Until things change, and Becket’s jaeger is destroyed in taking out a kaiju. His brother is killed in the process, and Raleigh refuses to “jockey” anymore.
But this is a genre movie with certain clichés and expectations, and director Guillermo del Toro and writer Travis Beacham do not disappoint. Raleigh is the burdened veteran pressed to return to service; Chuck Hansen is the hot-shot Australian pilot who’s unimpressed with Raleigh’s story; Stacker Pentecost (how can you not love that name), played by Idris Elba, is the strong commander who cares and does what he must to complete the mission; Mako Mori (Rinko Kukichi) is the young woman who wants to become a fighter after having been a victim, but is held back by Pentecost, her adoptive father, but out of love and not lack of confidence.
Yet all these characters, despite their expected existence, are individuals. You can relate to all of them to some degree, and the presence of a woman like Mako in this movie is fantastic. She is just there, and no one questions her right to be there, her intelligence, or anything else. She will rise or fall on her own merits, and that is so refreshing. There may or may not be something romantic between Mako and Raleigh (again, expected), but it is not the point. They have a job to do, and they want to do it, and that comes first. Mako is smart and resourceful; please give us more movies with characters like her, no matter the genre.
But really, let’s talk about the robots, right? Come on, you know you want to. They are so cool. Their names — Gipsy Danger, Crimson Typhoon, Striker Eureka — how great is that? And they are international. When the chips are down, the four jaegers left come from various countries that border the Pacific Ocean. Gipsy Danger from the US; Crimson Typhoon from China (with three arms and piloted by triplets!); Cherno Alpha from Russia (looking a bit like Gort from the original The Day the Earth Stood Still); and Striker Eureka from Australia. All are brought to Hong Kong, where they are housed in the Shatterdome. Is that not excellent?
There are, of course, many fights between the robots and the monsters, and I think credit is due to del Toro for not rushing things, or cutting every half a second, so that the viewer can follow the action.

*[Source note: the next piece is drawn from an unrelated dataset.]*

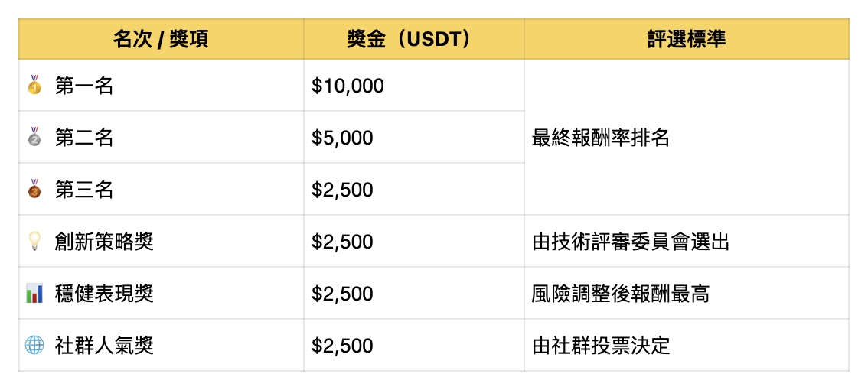The image size is (868, 390).
Task: Click the gold medal icon beside 第一名
Action: point(34,85)
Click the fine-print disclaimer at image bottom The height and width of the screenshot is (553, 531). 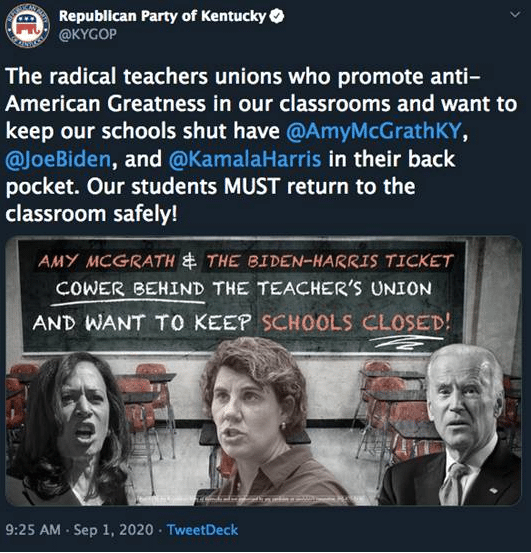pos(250,499)
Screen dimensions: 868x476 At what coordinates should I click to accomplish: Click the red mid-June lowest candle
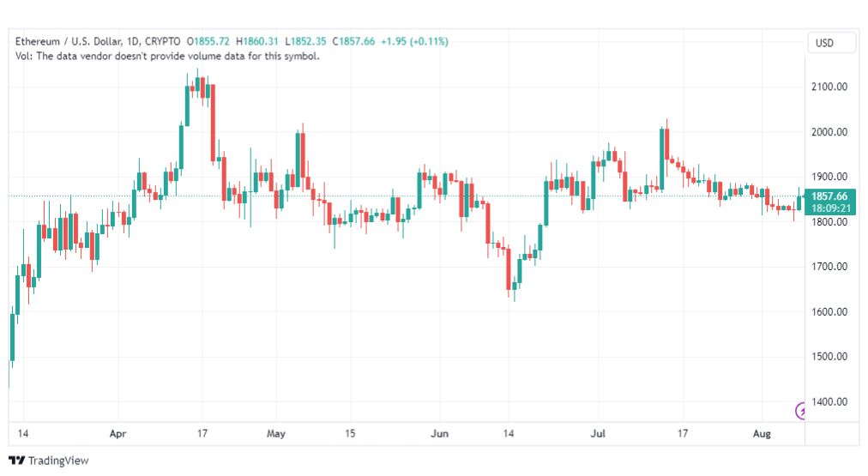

We know who hit whom, or what, and where they are, and what happened. When a jaeger goes down, your heart’s in your throat; you feel for the crew and you want a last-minute miracle. When a jaeger lands a blow on a kaiju, you’re relieved.

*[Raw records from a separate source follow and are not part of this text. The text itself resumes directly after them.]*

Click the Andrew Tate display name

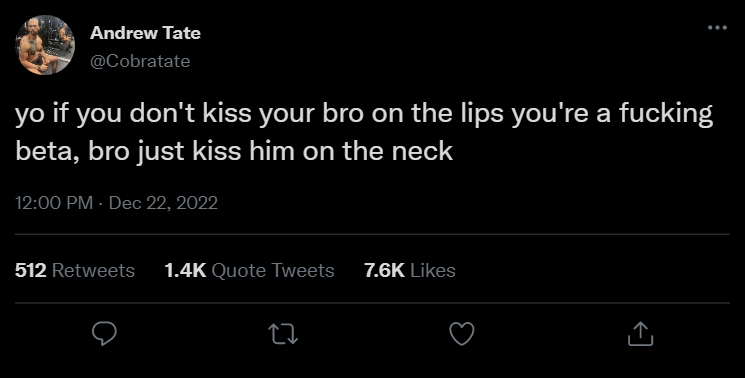[x=145, y=33]
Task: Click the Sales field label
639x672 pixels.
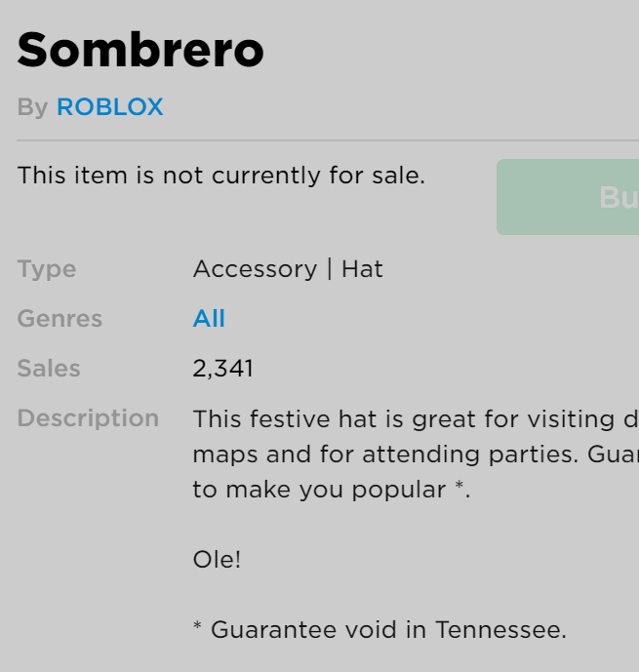Action: tap(49, 369)
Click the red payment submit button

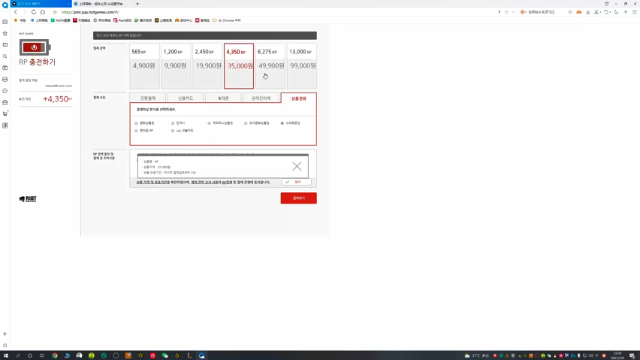pyautogui.click(x=298, y=198)
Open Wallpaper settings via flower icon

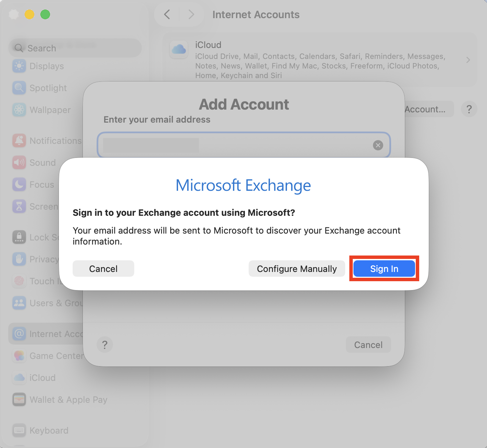[x=19, y=110]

But the science, far-fetched perhaps, is not forgotten, and two scientists figure prominently in the story as well. Geiszler and Gottlieb are an odd couple — neat v. messy, formal v. informal, etc. — but they are smart men who realize that when the world is ending, you follow the most likely path to success or at least answers and you don’t worry so much about who’s supposed to be right or wrong. Without their work, the final plan devised by Pentecost would be doomed to failure, and Pentecost respects them enough to rethink the plan.
Oh there’s more. There’s the tension between Chuck and Raleigh, between Mako and Pentecost, and a darkly humorous side brought in by Ron Perlman as a black-market dealer in kaiju remains. The terrific final battle, underwater, and the ensuing human victory.
I like that despite all of the fighting and impending apocalypse, there is hope in this movie. I recently discovered that I’ve had my fill, for a while, of anti-heroes and people trying to get by after a civilization meltdown, be it The Walking Dead or HBO’s The Leftovers. Pacific Rim gives me action, and some sorrow, but an underlying hopeful note, and these days, you can’t have too many of those.
P.S. If you see or have seen the movie, check out the film’s Wiki for back story, kaiju names, etc. It’s great fun.